Both groups received site radiation therapy based on responses assessed after two cycles of treatment.
Follow-up at about three and a half years after treatment showed 92.1% event-free survival in the brentuximab vedotin group, compared with 82.5% for the control group — an overall risk reduction of 59% of relapse, death or a second malignant neoplasm.
Lower risk of relapse could possibly eliminate the need for re-treatment with additional toxic therapies. Over the long term, treatment toxicity puts HL survivors at very high risk of breast cancer, stroke, myocardial infarction, restrictive pulmonary disease, infertility and shortened lifespan.
“Brentuximab vedotin is not anticipated to have long-term toxicity,” says Dr. Kelly, noting that during the treatment phase of the clinical trial, less than 10% of patients who received it needed a dose reduction. “Because the drug could be given more consistently, its efficacy improved with no increase in neuropathy or serious infection.”
Dr. Kelly, Dr. Castellino and colleagues will build on these findings in a new clinical trial set to open in early 2023 with support from the National Cancer Institute. The phase 3 randomized study will enroll approximately 1,900 children and adults ages 5-60 with medium- and low-risk HL. The goal: to determine whether the combination of the the CD30 targeted ADC brentuximab vedotin and immunotherapy agent nivolumab can prolong progression-free survival and further reduce patients’ exposure to standard chemotherapy and radiation. Patients will be followed for 12 years to monitor their progress and gauge the results.
Allison Brashear, MD, Vice President for Health Sciences at the University at Buffalo and Dean of the Jacobs School of Medicine and Biomedical Sciences, says results of the study “mean a greatly improved quality of life for the most vulnerable and courageous patients — children with cancer.

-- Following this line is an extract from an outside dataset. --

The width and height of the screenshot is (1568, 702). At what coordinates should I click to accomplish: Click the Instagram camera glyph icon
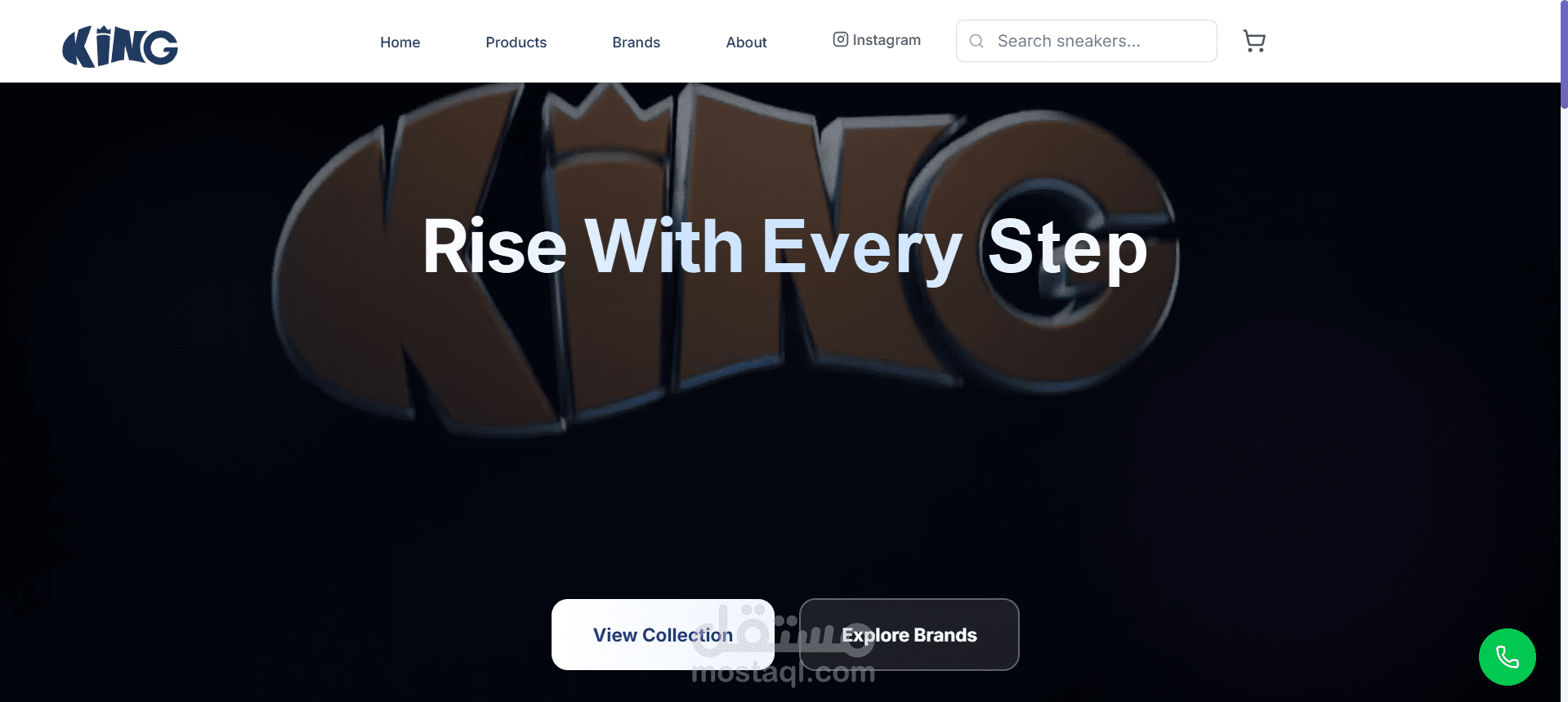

“As one of the largest demonstrations of a successful immuno-oncologic approach in children with cancer,” Dr. Brashear notes, “it is a powerful example of what happens when extraordinary institutions decide that collaboration is key to their success.”
Lucky Jain, MD, MBA, Pediatrician-in-Chief for Children’s Healthcare of Atlanta, and Chair of the Department of Pediatrics for Emory University School of Medicine, says, “A 10 percent reduction in relapse among children with high-risk Hodgkin lymphoma is a significant milestone for the field of pediatric cancer. Children’s Healthcare of Atlanta and Emory University are proud of this incredible leap forward led by our physicians, Dr. Sharon Castellino and Dr. Frank Keller, along with their collaborators and the Children’s Oncology Group.”
*Research reported in this publication was supported by the National Cancer Institute of the National Institutes of Health under Award Number NCTN Operations Center Grant U10CA180886 and NCTN Statistics & Data Center Grant U10CA180899. The content is solely the responsibility of the authors and does not necessarily represent the official views of the National Institutes of Health.